The spirit of Muhammad Yunus is taking yet another beating. Chuck and I have written in defense of the concept and practice of microlending before, despite its flaws; chiefly, that there are inscrupulous microfinance companies that take advantage of the poverty-stricken. Under these conditions microlending is just one more way to take advantage of the world's poor.
Lending money at interest rates at or near 100 percent (or more) to illiterate poor looking to better their lives through entrepreneurship is, most decidedly, one of the more disgusting perversions of capitalism. And there is a very real threat that when a person lends money through microlending sites like Kiva.org it may go to round out the pockets of a lender in a far off land who is becoming fat from the misery of his debtors. At issue is one of the fundamental principles of microlending: that if you lend money to a member of a traditional society which maintains order through an emphasis on family honor, that person is going to pay you back. Her or his family name is on the line.
Right now in the Andrha Pradesh state if India, the BBC is reporting that exploitation of family honor by microlenders is being blamed for the suicides of 57 people in the last few weeks. Responsibility for 17 of those are being laid at the feet of one company, SKS Microfinance. The company, the largest microlender in India, has become an emblem of how the small gains afforded the individual borrower by microfinance can be exploited for by the lender for enormous profit.
In July, SKS took the traditionally non-profit and non-governmental-organization model to the markets when it went public with an IPO that was valued at $350 million. The growth the company has seen in the 21st century, bolstered by the popularity of microlending among the West, helped fuel its share price; between 2004 and 2010, the company's outstanding loans grew in value from $2.7 million to $3.5 billion, as the BBC figures it.
In Andhra Pradesh, the rash of honor suicides has alarmed the government into action. The state has ordered that the "bankers on bicycles," the payment collectors who visit their clients at their homes (a hallmark of microlending) be blocked from making their rounds, in effect cauterizing the revenue streams back to companies like SKS.

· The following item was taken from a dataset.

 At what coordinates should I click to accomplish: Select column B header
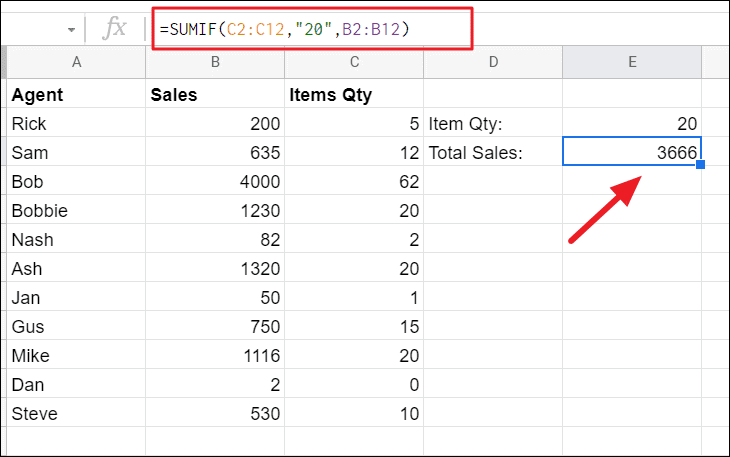[x=215, y=62]
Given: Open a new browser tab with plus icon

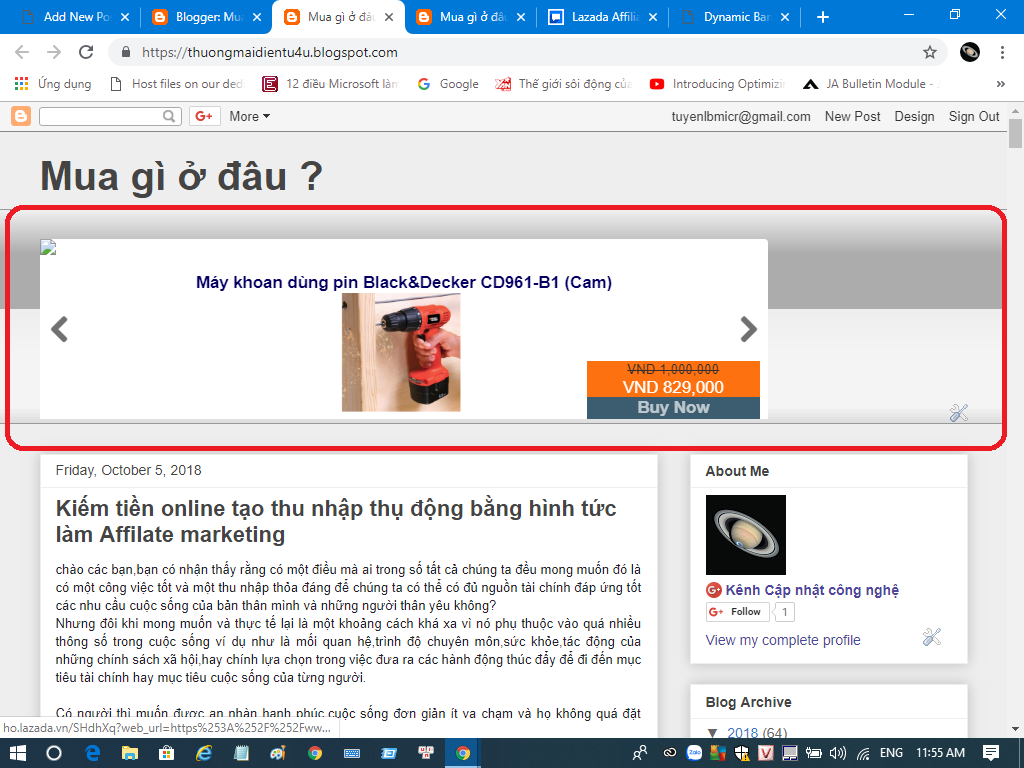Looking at the screenshot, I should click(823, 17).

On the other side of the fence, the for-profit microlending institutions are asserting that they help, not harm the poor who they serve. Without profit and investment, the microlending model would be unprofitable, and destined to fail. Profit-fueled capitalism -- not unsustainable socialism -- is the format that will save microlending and allow it to fulfill its destiny as the mechanism by which the world's poor will be lifted out of poverty, they reason.
It is true that the microlending model requires a lot of upfront investment to stay afloat and, although in theory it is the case, the standard model for microlending hasn't proven to be capable of sustaining itself indefinitely. But it is also disingenous to suggest it never will. It's a relatively young and radical means of lending. Even more to the point, which is the more desirable option, a long, meager life or an early death from ritual suicide?

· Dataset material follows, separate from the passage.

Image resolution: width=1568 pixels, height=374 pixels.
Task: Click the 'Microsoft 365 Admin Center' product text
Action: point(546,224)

As ever, SYSK takes the position that the decision to lend through microfinance sites like Kiva is up to the individual. Take the time to understand both the benefits as well as the flaws and potential pitfalls of the process.
For my part, the more I hear the concept bandied about that opening up microlending institutions to the markets for investment will only help get more loans to the poor, the less confident I am in the system. It seems that as more institutions look to move into the microlending sector to increase profits, the more non-profit lenders will have to go it alone.